Combining Knowledge about Document Types and Structures for Enhanced Content Curation

Karolina Zaczynska, Florian Kintzel, Julian Moreno Schneider, Georg Rehm

In: Adrian Paschke , Georg Rehm , Jamal Al Qundus , Clemens Neudecker , Lydia Pintscher (Hrsg.). Proceedings of QURATOR 2021 -- Conference on Digital Curation Technologies. Conference on Digital Curation Technologies (QURATOR-2021) February 8-12 Berlin/Virtual Germany CEUR Workshop Proceedings 2/2021.


We present the conceptual design of a language technology (LT) system that enables enhanced document curation and processing of different documents types by providing customized NLP workflows that respond and adapt to the extracted characteristics of the input documents.

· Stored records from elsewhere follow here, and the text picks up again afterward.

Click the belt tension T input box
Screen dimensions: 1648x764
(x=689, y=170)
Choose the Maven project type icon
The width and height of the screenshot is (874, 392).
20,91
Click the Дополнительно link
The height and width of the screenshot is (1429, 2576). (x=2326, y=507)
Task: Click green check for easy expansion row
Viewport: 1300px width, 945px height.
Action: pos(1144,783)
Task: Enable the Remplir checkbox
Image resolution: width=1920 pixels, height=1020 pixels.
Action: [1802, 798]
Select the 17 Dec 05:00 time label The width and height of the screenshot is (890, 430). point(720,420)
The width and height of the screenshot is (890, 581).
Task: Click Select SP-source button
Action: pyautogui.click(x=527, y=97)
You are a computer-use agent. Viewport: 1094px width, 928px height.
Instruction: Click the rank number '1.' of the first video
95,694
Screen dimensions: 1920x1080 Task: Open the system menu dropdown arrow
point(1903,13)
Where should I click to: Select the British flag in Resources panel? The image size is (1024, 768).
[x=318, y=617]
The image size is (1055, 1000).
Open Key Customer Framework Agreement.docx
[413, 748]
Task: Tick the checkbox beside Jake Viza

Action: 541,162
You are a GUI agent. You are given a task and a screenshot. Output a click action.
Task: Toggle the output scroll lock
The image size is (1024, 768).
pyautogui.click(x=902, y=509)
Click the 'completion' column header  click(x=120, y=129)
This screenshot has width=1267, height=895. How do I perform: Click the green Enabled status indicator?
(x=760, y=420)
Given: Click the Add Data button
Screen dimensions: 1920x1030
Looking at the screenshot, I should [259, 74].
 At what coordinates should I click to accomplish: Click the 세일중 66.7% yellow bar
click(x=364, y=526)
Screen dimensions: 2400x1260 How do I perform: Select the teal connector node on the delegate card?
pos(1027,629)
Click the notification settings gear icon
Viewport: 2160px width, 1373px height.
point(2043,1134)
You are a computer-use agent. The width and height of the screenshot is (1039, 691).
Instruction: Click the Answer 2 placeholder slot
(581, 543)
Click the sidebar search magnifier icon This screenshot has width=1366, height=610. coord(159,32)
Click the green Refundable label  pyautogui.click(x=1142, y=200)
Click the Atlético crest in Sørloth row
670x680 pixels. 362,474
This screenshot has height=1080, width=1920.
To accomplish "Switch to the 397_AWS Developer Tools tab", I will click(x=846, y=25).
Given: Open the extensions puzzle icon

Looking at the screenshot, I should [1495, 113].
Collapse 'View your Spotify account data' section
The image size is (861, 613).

To optimize document and text understanding, the processing steps will not only incorporate textual features but also layout and document type related features like document structure, and the communicative function of specific parts or constituents of a document (e. g., header, subtitle, paragraph, footer). We tackle the lack of standardized representation formats for many of these document features by presenting the first draft of an ontology (QOntology) we plan to incorporate into the overall workflow manager. Since the work is still in progress, we present the theoretical background and conceptual design decisions of the approach which will be the basis of experiments in future work.